— Travail à faire —
Mettez à jour un passage du texte sur la Floride : recopiez-le en commençant aux mots « Quelles sont les » et en vous arrêtant après « condos, snowbirds ? », et remplacez « fast-food » par « restauration rapide ».

— Texte source —
:::
Quelles sont les premières images qui viennent à l’esprit quand on entend le mot Floride ? Walt Disney World, flamants roses, minigolf, fast-food, châteaux de sable, condos, snowbirds ?
Il existe pourtant une autre Floride, où les McDo, les immeubles avec ascenseurs et parfois même les autos n’ont pas droit de cité. En revanche, les mangroves, les coquillages, les lamantins et les pélicans y sont rois.
Sur la carte, c’est là, au sud-ouest de la péninsule, en haut du Parc national des Everglades, fabuleux sous-bois marécageux peuplé de bêtes sauvages. Longtemps, ce territoire fut considéré comme le Far West, où seuls les cowboys, les marginaux et les fugitifs osaient s’aventurer. Jusqu’à la venue du train, au 19e siècle, construit pour le transport minier mais vite pris d’assaut par les habitants du Nord en quête d’exotisme.
Jusqu’ici, la région verdoyante de Fort Myers et son littoral de sable blanc d’une longueur de 80 km avaient échappé à mon radar – apparemment, je ne suis pas la seule, puisqu’on y rencontre très peu de Québécois ! Il ne m’a fallu que cinq jours pour m’enticher de cette destination, idéale pour recharger ses batteries et faire le plein de nature, en amoureux (ce qui était mon cas) ou en famille. On m’avait promis que j’y trouverais « mon île ». Je me suis donc détachée du continent pour découvrir celles, luxuriantes et luxueuses, de Sanibel, Captiva et Useppa.
:::
— Données fournies —
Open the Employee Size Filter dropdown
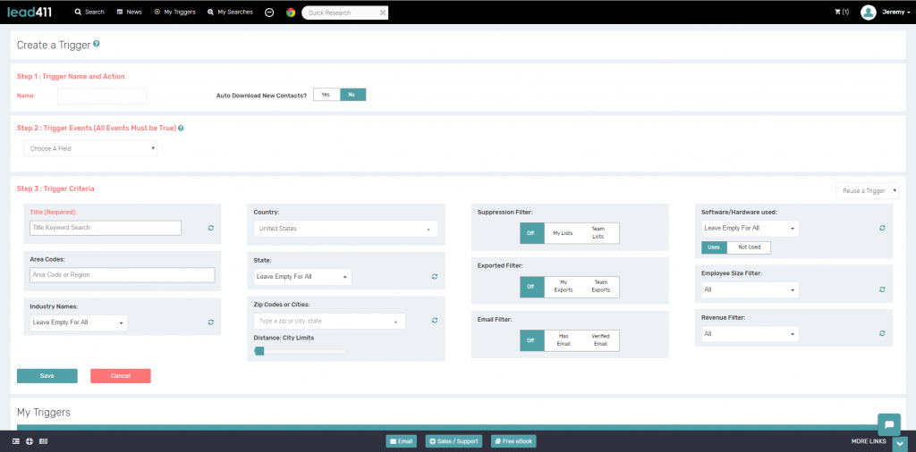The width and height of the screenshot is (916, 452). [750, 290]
:::
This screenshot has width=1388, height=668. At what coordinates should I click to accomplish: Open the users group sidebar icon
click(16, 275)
:::
— Réponse à la consigne —
Quelles sont les premières images qui viennent à l’esprit quand on entend le mot Floride ? Walt Disney World, flamants roses, minigolf, restauration rapide, châteaux de sable, condos, snowbirds ?